## Your task
The required output is the exact run of lines below that opens at the line with "Go to the 科幻·灵异 category" and closes at the line with "The width and".

## Exercise input
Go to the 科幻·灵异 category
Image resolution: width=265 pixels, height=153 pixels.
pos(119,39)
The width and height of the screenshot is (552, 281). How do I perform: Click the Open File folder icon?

--

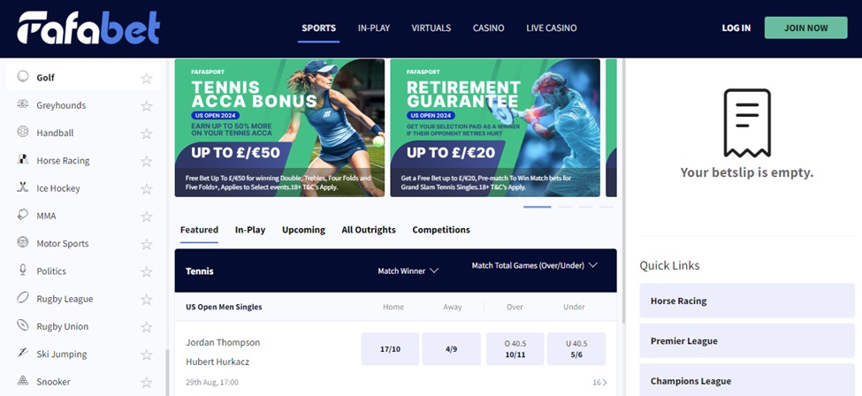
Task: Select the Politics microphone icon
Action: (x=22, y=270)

## Output for this exercise
Go to the 科幻·灵异 category
Image resolution: width=265 pixels, height=153 pixels.
pos(119,39)
The width and height of the screenshot is (552, 281). How do I perform: Click the Open File folder icon?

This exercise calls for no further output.